[Work order] Begin your copy at the line that holds "Where should I" and carry it through the final line of the data, writing out each line exactly and omitting pictures.

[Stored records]
**********
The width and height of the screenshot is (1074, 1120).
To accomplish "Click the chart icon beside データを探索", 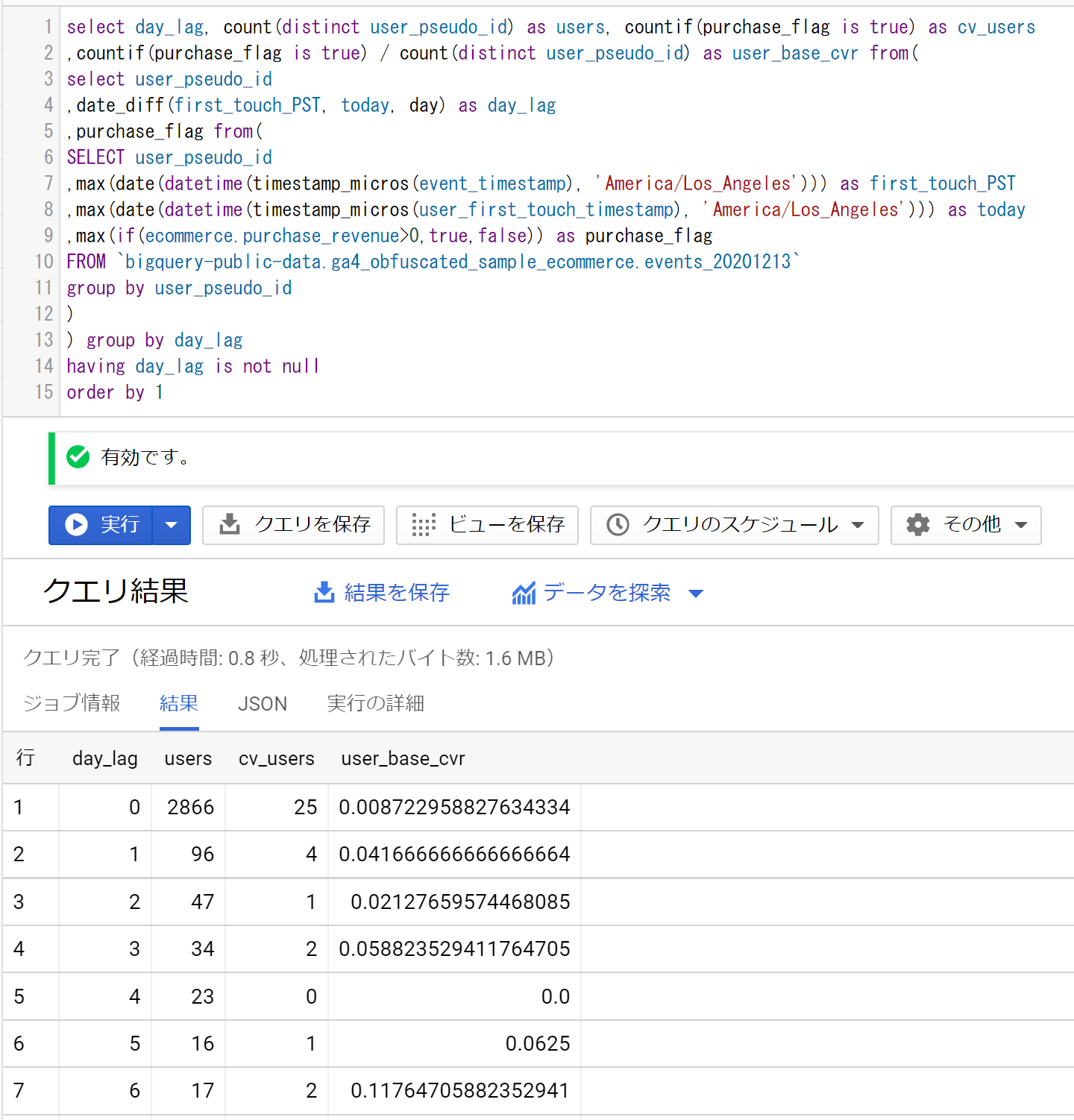I will tap(524, 593).
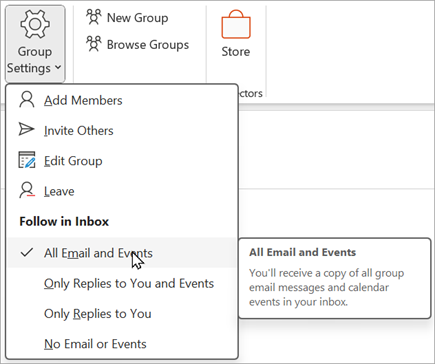
Task: Click the Add Members person icon
Action: (27, 100)
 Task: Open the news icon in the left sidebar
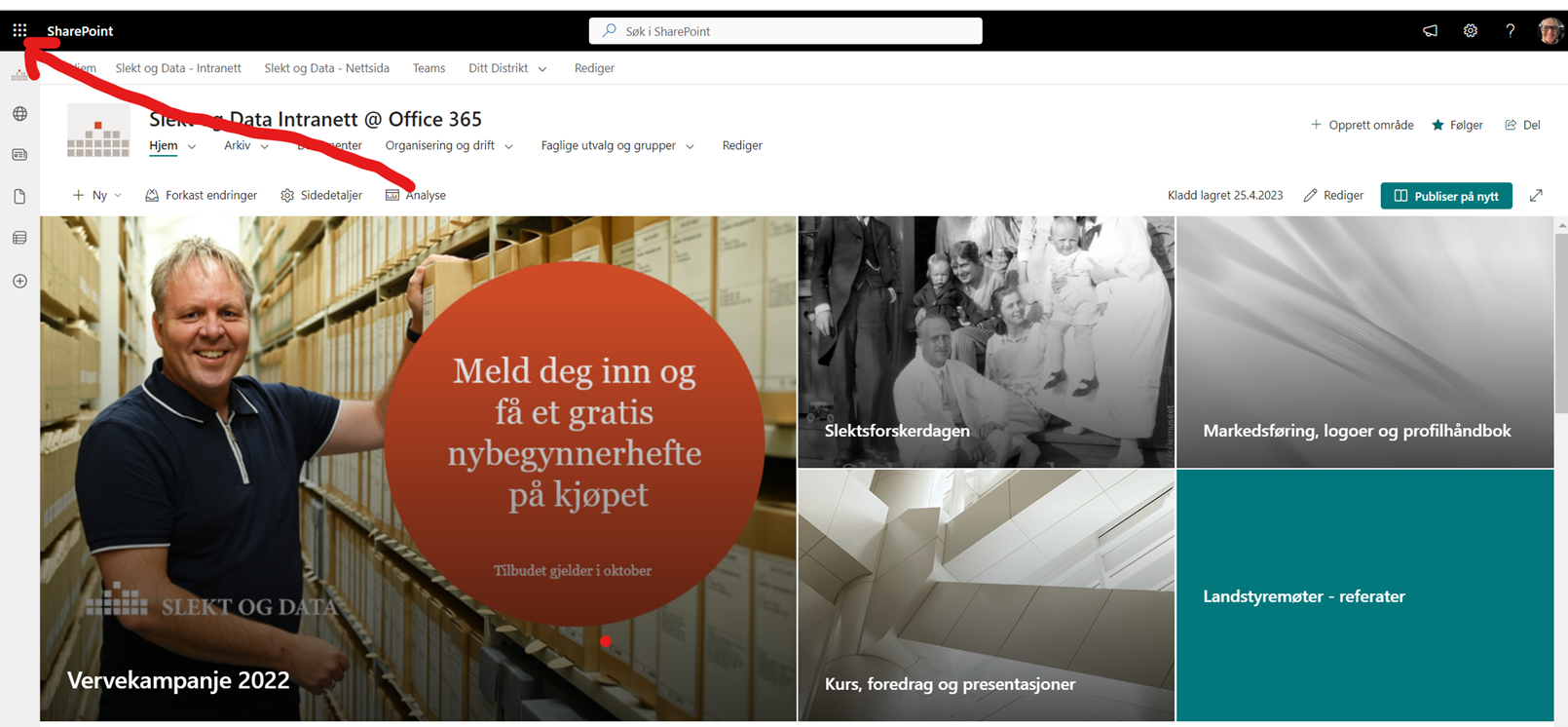pos(19,155)
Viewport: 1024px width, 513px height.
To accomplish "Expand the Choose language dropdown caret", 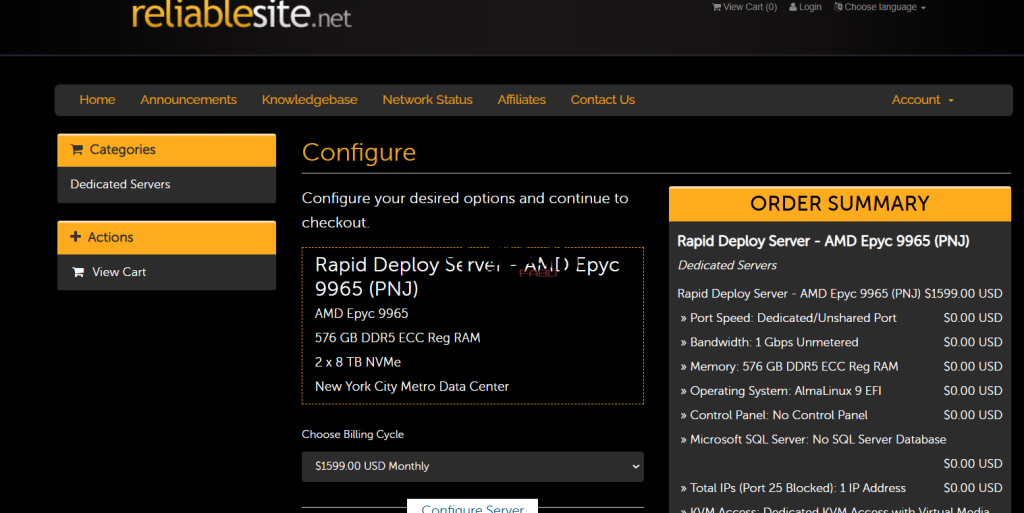I will tap(923, 8).
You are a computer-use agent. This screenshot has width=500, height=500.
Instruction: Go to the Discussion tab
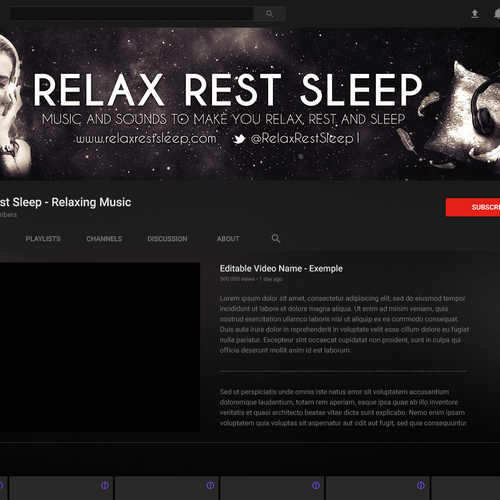167,239
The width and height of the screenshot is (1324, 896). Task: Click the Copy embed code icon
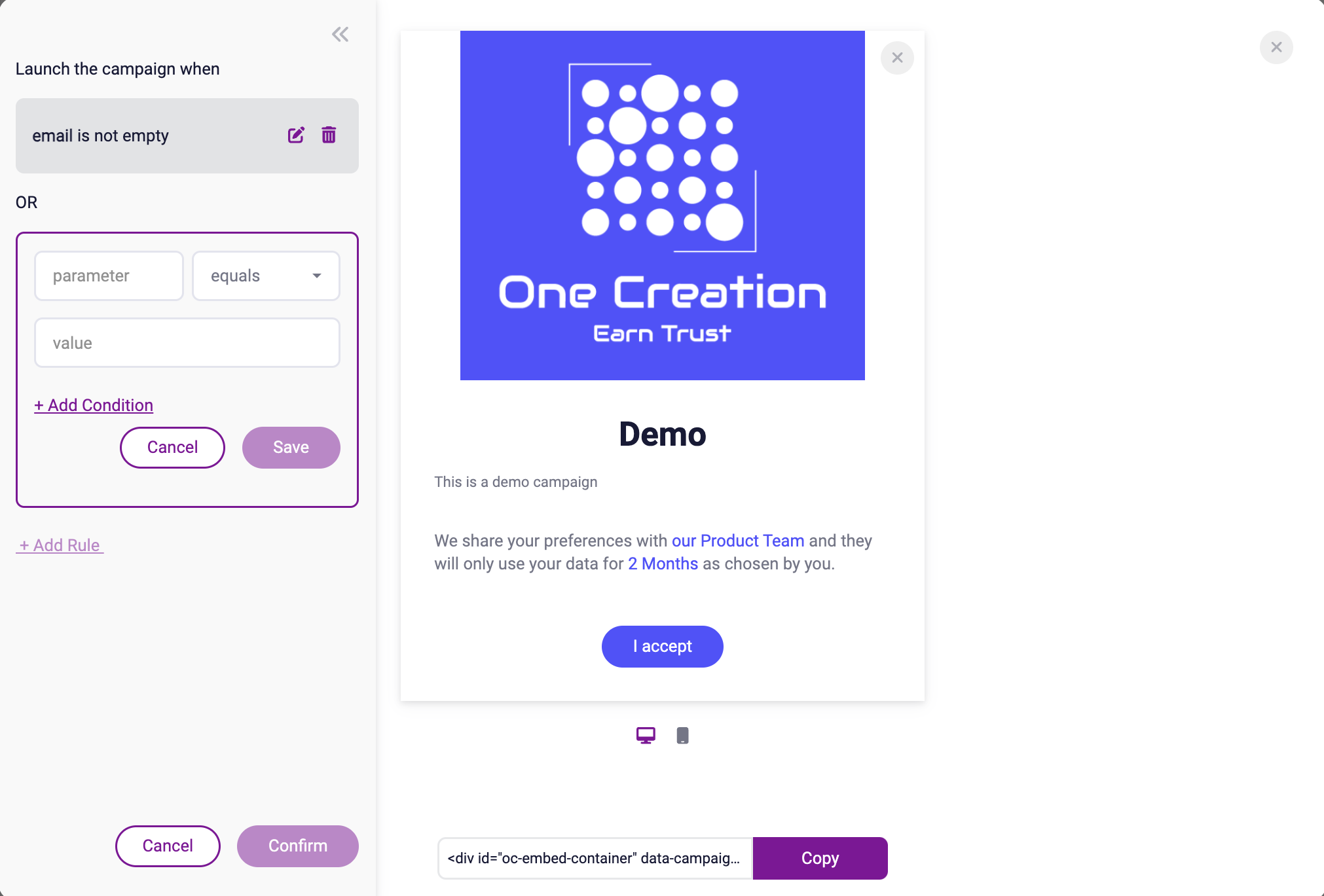820,858
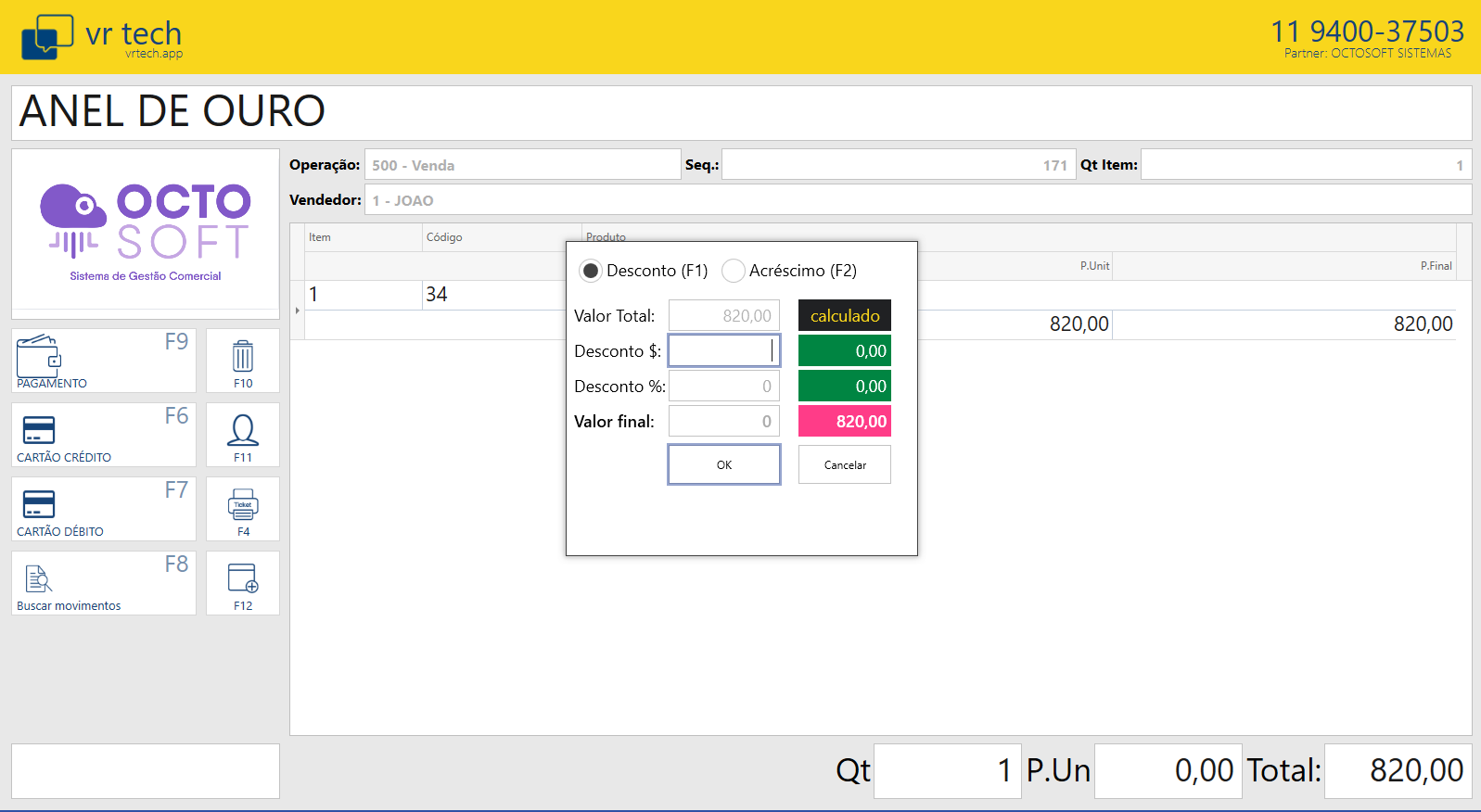Choose the CARTÃO DÉBITO card icon
This screenshot has height=812, width=1481.
pyautogui.click(x=39, y=504)
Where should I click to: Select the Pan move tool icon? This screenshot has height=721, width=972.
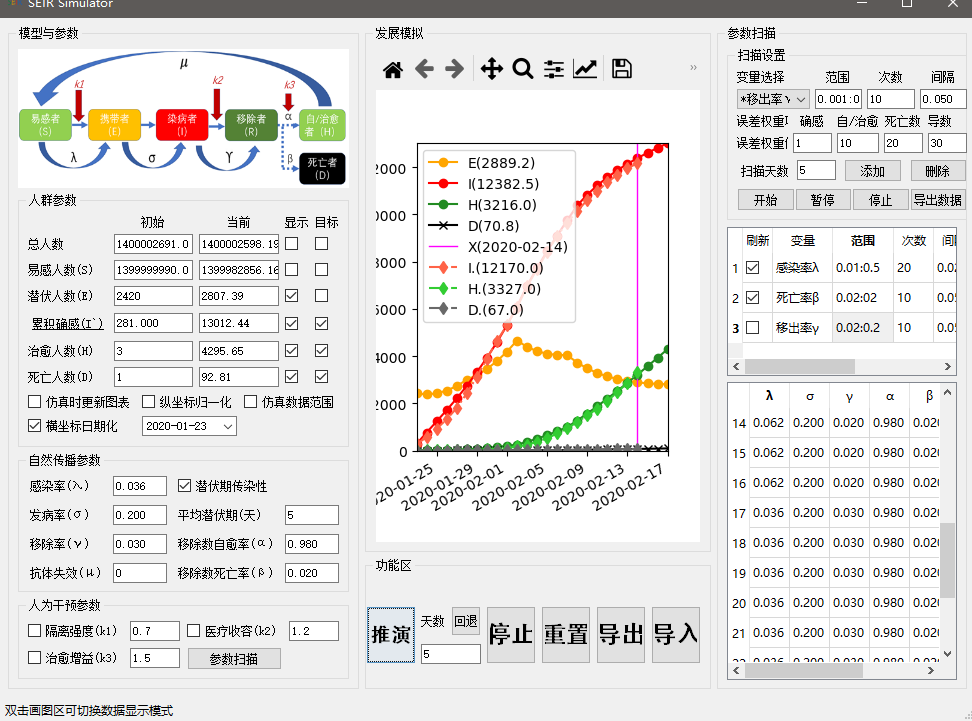[491, 69]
**********
[Solution to this problem]
Where should I click to: Select the Pan move tool icon? This screenshot has height=721, width=972.
[491, 69]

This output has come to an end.